"You're a crazy old coot, Doc. You know that."
"Don't you think it, boy! And there is no need to fear my—my death, in the interim. Depending upon the time-phase in which you find yourself, anywhere from ten to a hundred years in your continuum will mean perhaps a minute to an hour in mine. But—as to what you'd be—well...."
"Go ahead! Tell me," Cutlass laughed. "As long as I'll be alive!"
"It is actually impossible for me to answer you. I don't think I can change the blood in a man's veins. And the blood of pirates has coursed in yours through generations!"
Cutlass laughed loudly, and it was a defiant, careless laugh that told the Universe and its entire white picket-fence society to go to blazing Hell.
"OK, Doc! You win! You hide me good!"
Cutlass belted the small signalling device around his body and stepped inside the cylinder. The dull black sheen of his tunic lent a peculiar matter-of-factness to the underacted drama, yet Cutlass knew it was as Doc said—hide out, or die.

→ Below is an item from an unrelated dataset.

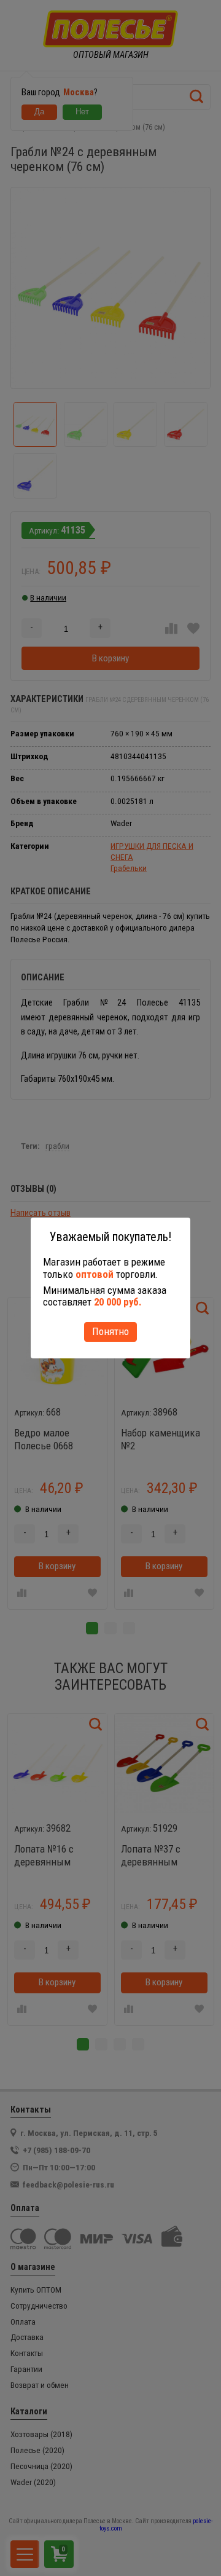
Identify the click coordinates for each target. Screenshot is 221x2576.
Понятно (110, 1331)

"Good hunting, Robbin Cutlass!"
A half-light-year beyond Pluto, floating at the edge of Deep Space in a creaking freighter hull that was disguised with the shades of night itself, a withered Martian scientist touched a series of relays with his short, reddish fingers. There was a gentle humming, the faint odor of ozone, and that was all. Robbin Cutlass, last of the Space buccaneers, had vanished completely.